Updated at 5:24 p.m. ET
The White House's coronavirus task force will wind down its work around Memorial Day, Vice President Mike Pence told reporters on Tuesday.
"I think we're starting to look at the Memorial Day window, early June window as a time when we could begin to transition back to having our agencies ... begin to manage our national response in a more traditional manner," Pence said.
He said the task force has already begun to talk about a transition plan with the Federal Emergency Management Agency, and that the White House intends to keep coronavirus coordinator Dr. Deborah Birx "every bit as long as we need to."
President Trump told reporters at an event in Phoenix Tuesday that the task force had done an "incredible job" boosting testing and ventilator production and now there is a shift in focus. "We're now looking at a little bit of a different form," he said, answering questions about why he was winding down the task force.
"It's sort of a combination of safety and reopening, so we'll have something in a different form," Trump said, telling reporters that Drs. Birx and Anthony Fauci, who's director of the National Institute of Allergy and Infectious Diseases, would remain involved, as would "other doctors and experts in the field."
"We've learned a lot," he said, adding that states would be able to handle small outbreaks that flare up.
Trump said some doctors, whom he did not name, had suggested keeping the economy closed for longer. "We can't keep our country closed for the next five years," he said.
"I'm not saying anything is perfect," he added. "Will some people be affected? Yes. Will some people be badly affected? Yes."
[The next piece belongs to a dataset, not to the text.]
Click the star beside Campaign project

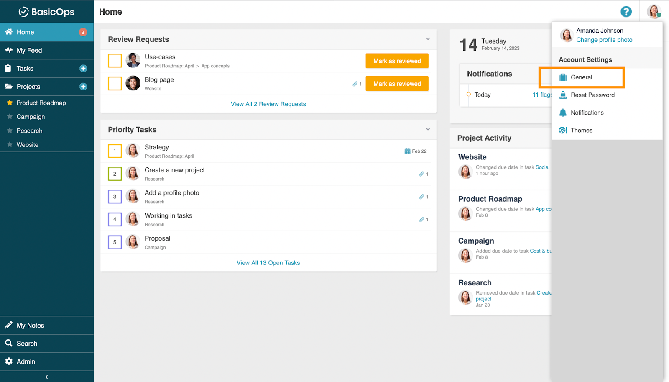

As of Tuesday afternoon, more than 70,000 Americans have died due to the coronavirus, according to a tally kept by Johns Hopkins University researchers.
Birx, who was also at the briefing with Pence Tuesday, said they need to keep a close eye on virus data at the federal level, a capacity she said took a while to build.
Even though the coronavirus task force will meet less frequently, a senior White House official tells NPR's Tamara Keith that doctors on the task force will "continue to play an important advisory role" as the White House shifts its focus toward reopening the economy.
The task force was formed in late January, and initially was led by Health and Human Services Secretary Alex Azar.
According to a White House statement issued at the time, the role of the task force was to "lead the Administration's efforts to monitor, contain, and mitigate the spread of the virus, while ensuring that the American people have the most accurate and up-to-date health and travel information."
Azar was replaced as the task force leader in late February in favor of Pence.
Trump gave daily press briefings with task force members for a period — some lasting two hours long and often dominated by Trump — but they have not been held of late.